Le yuan bientôt dans les réserves de la BCE

La réunion de la Banque centrale européenne (BCE) qui débute ce mercredi pourrait rester dans les annales comme une date importante pour… la Chine. C’est en tout cas ce qu’affirme l’agence Bloomberg, selon laquelle l’institution de Francfort envisagerait de jeter les bases d’un mécanisme permettant d’intégrer, peut-être dès l’année prochaine, la devise chinoise dans son panier de réserves. Selon la source anonyme que cite Bloomberg, il s’agirait, au départ, de faibles montants. Mais le symbole est fort, et illustre la montée en puissance du yuan, également appelé renminbi («monnaie du peuple» en chinois).

Sans confirmer explicitement les spéculations sur ce sujet, le président de la BCE, Mario Draghi, a déclaré que cela «a du sens de parler de préparer un rôle international plus important pour le renminbi compte tenu du fait que la Chine est notre troisième partenaire commercial».

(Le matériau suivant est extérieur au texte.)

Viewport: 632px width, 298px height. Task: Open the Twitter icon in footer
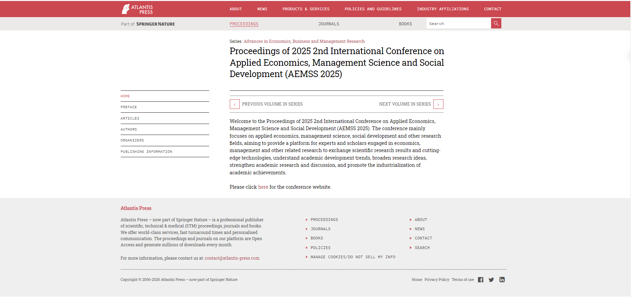[491, 280]
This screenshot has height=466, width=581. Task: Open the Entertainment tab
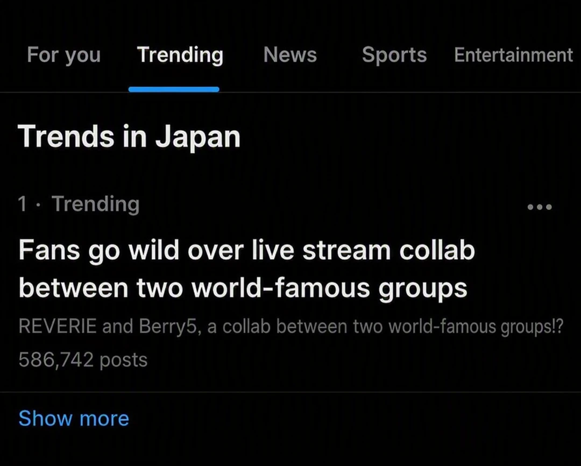(x=514, y=55)
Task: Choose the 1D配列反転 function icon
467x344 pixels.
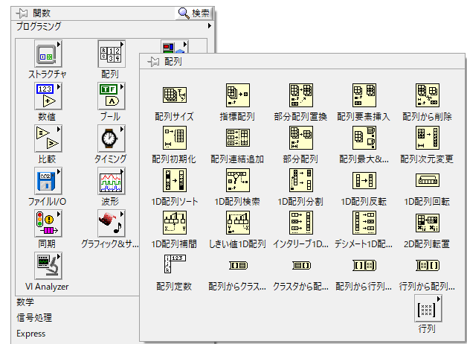Action: point(364,182)
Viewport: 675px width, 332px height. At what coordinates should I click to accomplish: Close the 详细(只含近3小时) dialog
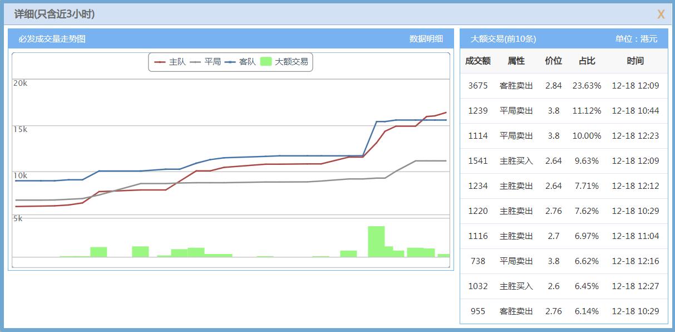(660, 14)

Si la BCE se mettait à acheter du yuan, elle serait la première banque centrale importante à le faire ostensiblement. Jusqu’à présent, des pays comme la Biélorussie et le Nigeria ont commencé à suivre cette voie. Le gouverneur de la banque centrale malaisienne vient d’affirmer que son pays faisait de même depuis 2009. A en croire Zhou Xiaochuan, le numéro un de la banque centrale chinoise, il y aurait en réalité plus de pays concernés, mais certains «souhaitent peut-être ne pas le dire».

Montée en puissance

La montée en puissance monétaire du yuan en Europe avait trouvé une autre illustration à la toute fin septembre, lorsque, pour la première fois, le yuan et l’euro ont pu s’échanger directement sans passer par l’intermédiaire du dollar.

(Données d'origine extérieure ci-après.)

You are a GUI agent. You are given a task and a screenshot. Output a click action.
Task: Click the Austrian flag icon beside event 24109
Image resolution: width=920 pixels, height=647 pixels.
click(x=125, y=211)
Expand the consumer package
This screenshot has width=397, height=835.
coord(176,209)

La tendance paraît donc inéluctable: progressivement, la devise chinoise va s’installer dans le paysage des monnaies de réserve. Une des prochaines étapes pourrait être l’inclusion du renminbi dans les droits de tirage spéciaux (DTS) du Fonds monétaire international. Cet instrument monétaire créé par le FMI n’inclut, pour l’instant, que le dollar, l’euro, la livre britannique et le yen japonais. La composition de ces DTS doit être revue l’année prochaine.

Lourdes réformes

Si la Chine veut véritablement devenir un poids lourd monétaire, il faudra malgré tout qu’elle accepte des réformes sérieuses. Lucide sur ce sujet, Zhou Xiaochuan a récemment reconnu que pour que le yuan devienne une monnaie de réserve, il fallait que son pays «fasse ses devoirs», notamment en «réduisant le contrôle administratif sur nos marchés financiers» et en «faisant tendre progressivement le yuan vers un statut de monnaie convertible». Un lâcher-prise que Pékin promet régulièrement tout en restant très évasif sur l’échéance à laquelle il compte passer aux actes.